Stored data:
★ ★ ★ ★ ★

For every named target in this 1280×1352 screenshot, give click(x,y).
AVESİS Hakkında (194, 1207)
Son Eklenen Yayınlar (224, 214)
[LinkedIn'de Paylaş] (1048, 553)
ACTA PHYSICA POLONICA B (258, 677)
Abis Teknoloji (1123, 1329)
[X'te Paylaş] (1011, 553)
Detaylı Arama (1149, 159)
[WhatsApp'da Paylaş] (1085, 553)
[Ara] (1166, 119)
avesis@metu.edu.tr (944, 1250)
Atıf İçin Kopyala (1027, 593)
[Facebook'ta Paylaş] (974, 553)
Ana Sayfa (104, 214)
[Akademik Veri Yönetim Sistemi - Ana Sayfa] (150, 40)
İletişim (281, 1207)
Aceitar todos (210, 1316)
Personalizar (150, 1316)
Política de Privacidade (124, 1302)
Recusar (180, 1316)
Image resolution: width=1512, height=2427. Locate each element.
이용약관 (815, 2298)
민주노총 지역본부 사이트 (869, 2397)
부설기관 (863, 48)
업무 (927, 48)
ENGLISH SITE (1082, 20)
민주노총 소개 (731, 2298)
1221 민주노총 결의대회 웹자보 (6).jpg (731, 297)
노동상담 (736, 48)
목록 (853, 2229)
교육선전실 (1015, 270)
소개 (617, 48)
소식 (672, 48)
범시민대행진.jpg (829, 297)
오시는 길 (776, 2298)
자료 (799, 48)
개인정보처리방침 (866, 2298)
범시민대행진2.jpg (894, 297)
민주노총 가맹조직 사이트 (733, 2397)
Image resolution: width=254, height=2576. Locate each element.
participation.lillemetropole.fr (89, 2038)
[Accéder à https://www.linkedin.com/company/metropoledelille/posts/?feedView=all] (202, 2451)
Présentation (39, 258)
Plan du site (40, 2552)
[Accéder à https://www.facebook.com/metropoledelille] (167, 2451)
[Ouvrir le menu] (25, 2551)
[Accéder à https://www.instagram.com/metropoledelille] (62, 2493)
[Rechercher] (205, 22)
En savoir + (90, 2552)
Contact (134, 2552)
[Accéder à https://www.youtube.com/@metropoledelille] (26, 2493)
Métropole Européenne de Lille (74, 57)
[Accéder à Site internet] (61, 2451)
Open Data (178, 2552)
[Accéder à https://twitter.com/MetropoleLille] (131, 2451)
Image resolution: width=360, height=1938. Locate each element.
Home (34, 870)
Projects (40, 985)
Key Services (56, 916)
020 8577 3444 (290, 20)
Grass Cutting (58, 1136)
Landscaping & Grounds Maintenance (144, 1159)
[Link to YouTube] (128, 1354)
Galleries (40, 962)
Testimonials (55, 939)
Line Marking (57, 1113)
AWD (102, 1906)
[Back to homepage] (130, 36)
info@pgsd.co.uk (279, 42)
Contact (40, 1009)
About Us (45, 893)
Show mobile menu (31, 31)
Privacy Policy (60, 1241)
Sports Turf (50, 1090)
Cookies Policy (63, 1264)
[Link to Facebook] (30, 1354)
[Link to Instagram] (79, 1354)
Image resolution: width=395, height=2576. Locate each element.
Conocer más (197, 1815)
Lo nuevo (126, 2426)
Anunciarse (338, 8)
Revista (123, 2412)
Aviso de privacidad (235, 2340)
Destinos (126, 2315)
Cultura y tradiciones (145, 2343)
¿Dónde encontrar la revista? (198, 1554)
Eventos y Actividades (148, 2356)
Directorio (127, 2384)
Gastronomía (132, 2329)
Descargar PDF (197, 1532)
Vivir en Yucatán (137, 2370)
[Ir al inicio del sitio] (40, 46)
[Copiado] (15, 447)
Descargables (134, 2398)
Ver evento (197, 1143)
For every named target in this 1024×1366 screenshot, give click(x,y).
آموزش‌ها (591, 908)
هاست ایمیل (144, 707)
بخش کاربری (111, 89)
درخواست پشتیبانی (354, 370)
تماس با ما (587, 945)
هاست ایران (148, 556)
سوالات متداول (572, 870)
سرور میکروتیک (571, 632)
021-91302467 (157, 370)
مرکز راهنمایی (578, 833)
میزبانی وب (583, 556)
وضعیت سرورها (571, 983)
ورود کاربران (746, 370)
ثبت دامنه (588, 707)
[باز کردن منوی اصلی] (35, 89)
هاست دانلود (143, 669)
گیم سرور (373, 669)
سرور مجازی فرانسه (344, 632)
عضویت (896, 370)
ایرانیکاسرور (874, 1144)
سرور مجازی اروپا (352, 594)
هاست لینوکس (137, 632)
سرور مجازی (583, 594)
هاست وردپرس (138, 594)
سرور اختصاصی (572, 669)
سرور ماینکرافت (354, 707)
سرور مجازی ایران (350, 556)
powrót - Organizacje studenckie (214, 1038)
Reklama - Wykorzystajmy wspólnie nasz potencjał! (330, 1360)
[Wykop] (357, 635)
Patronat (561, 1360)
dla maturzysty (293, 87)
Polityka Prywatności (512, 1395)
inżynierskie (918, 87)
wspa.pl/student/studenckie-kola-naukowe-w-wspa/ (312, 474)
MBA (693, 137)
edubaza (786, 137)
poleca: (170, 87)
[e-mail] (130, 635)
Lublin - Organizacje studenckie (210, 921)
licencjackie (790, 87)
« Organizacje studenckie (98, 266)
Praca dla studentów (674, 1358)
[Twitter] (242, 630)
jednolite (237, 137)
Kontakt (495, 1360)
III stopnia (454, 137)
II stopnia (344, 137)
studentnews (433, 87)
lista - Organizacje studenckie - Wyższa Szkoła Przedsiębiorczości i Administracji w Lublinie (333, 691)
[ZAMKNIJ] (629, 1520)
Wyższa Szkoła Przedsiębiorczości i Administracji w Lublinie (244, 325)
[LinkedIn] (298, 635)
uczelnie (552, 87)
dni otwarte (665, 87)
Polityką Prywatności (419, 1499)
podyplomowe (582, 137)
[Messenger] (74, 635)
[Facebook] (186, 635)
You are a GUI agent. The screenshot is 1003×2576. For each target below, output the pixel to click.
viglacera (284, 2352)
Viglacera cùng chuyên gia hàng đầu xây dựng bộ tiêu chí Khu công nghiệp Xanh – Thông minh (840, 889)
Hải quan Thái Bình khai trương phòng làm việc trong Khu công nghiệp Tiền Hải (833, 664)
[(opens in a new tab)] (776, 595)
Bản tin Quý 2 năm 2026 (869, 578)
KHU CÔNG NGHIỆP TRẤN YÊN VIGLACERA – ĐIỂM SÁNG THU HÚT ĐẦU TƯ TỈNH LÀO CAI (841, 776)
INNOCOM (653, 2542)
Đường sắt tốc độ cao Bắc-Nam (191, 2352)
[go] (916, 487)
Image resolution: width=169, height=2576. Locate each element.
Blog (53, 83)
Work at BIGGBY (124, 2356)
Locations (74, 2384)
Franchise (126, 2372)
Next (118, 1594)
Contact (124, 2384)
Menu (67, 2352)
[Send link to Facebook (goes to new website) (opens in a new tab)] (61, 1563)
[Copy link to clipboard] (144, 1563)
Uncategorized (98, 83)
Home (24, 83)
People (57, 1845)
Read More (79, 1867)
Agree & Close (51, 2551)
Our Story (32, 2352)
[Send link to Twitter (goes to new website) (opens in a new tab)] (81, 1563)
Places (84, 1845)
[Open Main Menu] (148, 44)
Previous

★ ★ ★ ★ ★

Whenever the word "element" appears in a line above, copy that line.

Image resolution: width=1512, height=2427. Locate each element.
Image resolution: width=254, height=2576. Locate each element.
Image resolution: width=360, height=1938. Locate each element.
Image resolution: width=395, height=2576. Locate each element.
Image resolution: width=169, height=2576. Locate each element.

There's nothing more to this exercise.